*EXERCISE:* Copy out the data from the line containing "You are a GUI" to its last line, exactly. No pictures.

:: EXTRACTED INFORMATION

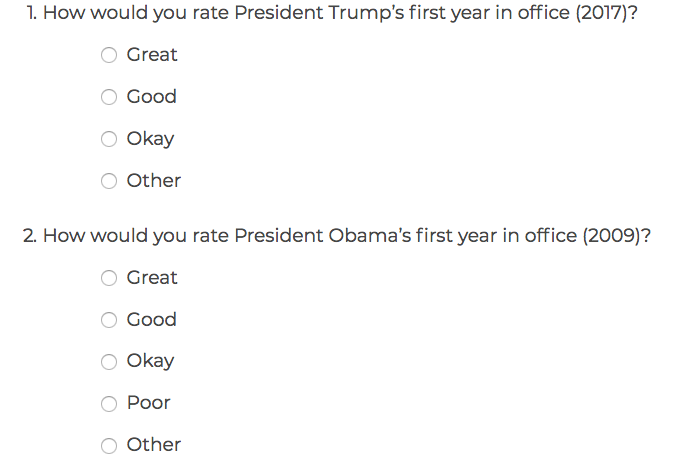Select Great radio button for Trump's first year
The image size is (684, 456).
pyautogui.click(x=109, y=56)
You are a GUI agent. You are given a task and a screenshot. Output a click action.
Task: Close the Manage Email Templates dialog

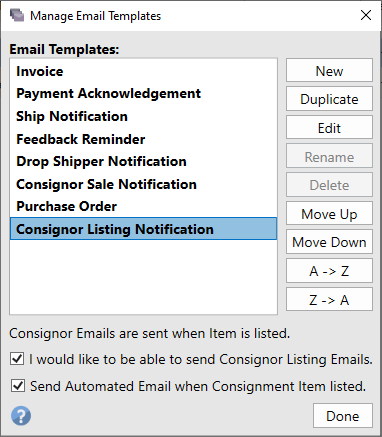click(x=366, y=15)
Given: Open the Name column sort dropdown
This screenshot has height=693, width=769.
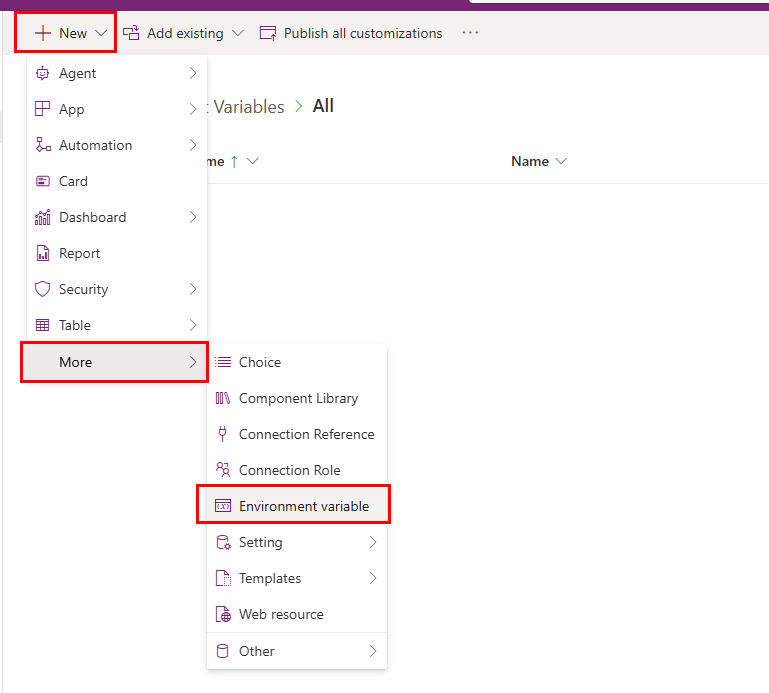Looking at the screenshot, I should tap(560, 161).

::::

*SOLVED EXERCISE:*
You are a GUI agent. You are given a task and a screenshot. Output a click action.
Task: Close the Manage Email Templates dialog

click(x=366, y=15)
Given: Open the Name column sort dropdown
This screenshot has height=693, width=769.
Looking at the screenshot, I should tap(560, 161).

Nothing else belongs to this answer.